§ **ZU BEARBEITENDE AUFGABEN**
A. Gib den Abschnitt der Forendiskussion, beginnend bei „## CroCop86 (10.“ und endend bei „Las_Bushus (10. Juni 2009)“, erneut wieder und tausche dabei „gegoogelt“ gegen „gesucht“ aus.
B. Schreibe die Zeilen der Einträge, beginnend mit der ersten Zeile der Einträge und endend mit der Zeile, die „Action: coord(41,320)“ enthält, als nummerierte Liste ohne Leerzeilen um. Gib nur diese Zeilen wieder.

== ZITIERTER TEXT

# VMware server 2 auf Debian 5 i386



## CroCop86 (9. Juni 2009)

Hi

Kann mir eventuell jemand helfen? ^^

Ich muss auf Debian 5 nen VMware server 2 installiern
bräucht ne komplette Anleitung wie des geht weil ich hab von beiden null Ahnung 

Wär genial wenn mir jemand weiterhelfen könnte


----------



## Las_Bushus (9. Juni 2009)

wenns am englisch nicht scheitert (was ich mal hoffe), hab ich nach nur 10 sekunden google nutzung, sowas hier gefunden: How To Install VMware Server 2 On Debian Lenny | HowtoForge - Linux Howtos and Tutorials
an sich gibts zu linux und den meisten kostenlosen tools massig how-tos wenn man mal kurz google anwirft 

Ich hoffe das hilft dir erstmal


----------



## CroCop86 (10. Juni 2009)

Ich hab auch die ganze zeit gegoogelt aber des hab ich nich so ausfürhlich gefunden aber sieht schonmal besser aus als alles was ich bisher fand 

danke dir


----------



## Las_Bushus (10. Juni 2009)

immer doch gerne, wenn es doch noch irgendwo klemmt einfach fragen =P
( ich hoffe das ich oder die anderen dir dann weiterhelfen können  )


----------

====
== VORLIEGENDE DATEN

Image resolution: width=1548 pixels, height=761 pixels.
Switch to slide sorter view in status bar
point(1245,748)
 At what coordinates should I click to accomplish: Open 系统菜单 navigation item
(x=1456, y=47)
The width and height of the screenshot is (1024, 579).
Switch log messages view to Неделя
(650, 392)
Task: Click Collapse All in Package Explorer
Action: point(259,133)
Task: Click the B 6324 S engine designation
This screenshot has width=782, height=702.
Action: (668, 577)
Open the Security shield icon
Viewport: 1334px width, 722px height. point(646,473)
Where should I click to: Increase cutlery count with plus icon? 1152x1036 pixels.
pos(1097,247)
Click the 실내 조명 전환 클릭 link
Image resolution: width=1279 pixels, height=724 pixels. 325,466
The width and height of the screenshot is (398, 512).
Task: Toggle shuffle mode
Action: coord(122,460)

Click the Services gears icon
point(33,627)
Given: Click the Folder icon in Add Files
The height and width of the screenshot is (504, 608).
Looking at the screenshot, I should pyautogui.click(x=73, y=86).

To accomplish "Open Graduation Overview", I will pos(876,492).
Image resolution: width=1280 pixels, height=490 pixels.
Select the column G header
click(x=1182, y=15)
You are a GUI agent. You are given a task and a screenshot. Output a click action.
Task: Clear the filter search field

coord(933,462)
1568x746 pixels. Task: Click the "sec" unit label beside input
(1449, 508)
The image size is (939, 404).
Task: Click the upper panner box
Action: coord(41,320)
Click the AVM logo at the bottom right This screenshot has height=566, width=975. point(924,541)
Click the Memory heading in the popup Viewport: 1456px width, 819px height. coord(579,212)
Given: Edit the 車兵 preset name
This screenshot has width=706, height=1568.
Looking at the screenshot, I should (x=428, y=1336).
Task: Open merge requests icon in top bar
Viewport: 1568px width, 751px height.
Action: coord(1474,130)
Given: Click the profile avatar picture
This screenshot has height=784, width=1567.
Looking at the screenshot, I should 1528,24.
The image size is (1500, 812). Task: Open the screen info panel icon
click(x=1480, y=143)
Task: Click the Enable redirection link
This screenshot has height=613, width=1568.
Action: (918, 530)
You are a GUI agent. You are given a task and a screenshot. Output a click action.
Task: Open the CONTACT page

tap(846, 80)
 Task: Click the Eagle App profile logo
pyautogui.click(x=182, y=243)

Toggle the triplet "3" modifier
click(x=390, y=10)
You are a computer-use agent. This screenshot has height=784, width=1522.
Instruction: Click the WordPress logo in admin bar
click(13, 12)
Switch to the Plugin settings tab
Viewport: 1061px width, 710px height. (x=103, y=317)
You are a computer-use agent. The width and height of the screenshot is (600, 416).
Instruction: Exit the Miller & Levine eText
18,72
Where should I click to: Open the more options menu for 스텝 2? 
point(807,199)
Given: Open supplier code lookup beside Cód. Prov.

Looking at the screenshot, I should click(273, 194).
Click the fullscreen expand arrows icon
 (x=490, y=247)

====

§ **LÖSUNGEN JE AUFGABE**
A.
## CroCop86 (10. Juni 2009)

Ich hab auch die ganze zeit gesucht aber des hab ich nich so ausfürhlich gefunden aber sieht schonmal besser aus als alles was ich bisher fand 

danke dir


----------



## Las_Bushus (10. Juni 2009)

B.
1. Image resolution: width=1548 pixels, height=761 pixels.
2. Switch to slide sorter view in status bar
3. point(1245,748)
4.  At what coordinates should I click to accomplish: Open 系统菜单 navigation item
5. (x=1456, y=47)
6. The width and height of the screenshot is (1024, 579).
7. Switch log messages view to Неделя
8. (650, 392)
9. Task: Click Collapse All in Package Explorer
10. Action: point(259,133)
11. Task: Click the B 6324 S engine designation
12. This screenshot has width=782, height=702.
13. Action: (668, 577)
14. Open the Security shield icon
15. Viewport: 1334px width, 722px height. point(646,473)
16. Where should I click to: Increase cutlery count with plus icon? 1152x1036 pixels.
17. pos(1097,247)
18. Click the 실내 조명 전환 클릭 link
19. Image resolution: width=1279 pixels, height=724 pixels. 325,466
20. The width and height of the screenshot is (398, 512).
21. Task: Toggle shuffle mode
22. Action: coord(122,460)
23. Click the Services gears icon
24. point(33,627)
25. Given: Click the Folder icon in Add Files
26. The height and width of the screenshot is (504, 608).
27. Looking at the screenshot, I should pyautogui.click(x=73, y=86).
28. To accomplish "Open Graduation Overview", I will pos(876,492).
29. Image resolution: width=1280 pixels, height=490 pixels.
30. Select the column G header
31. click(x=1182, y=15)
32. You are a GUI agent. You are given a task and a screenshot. Output a click action.
33. Task: Clear the filter search field
34. coord(933,462)
35. 1568x746 pixels. Task: Click the "sec" unit label beside input
36. (1449, 508)
37. The image size is (939, 404).
38. Task: Click the upper panner box
39. Action: coord(41,320)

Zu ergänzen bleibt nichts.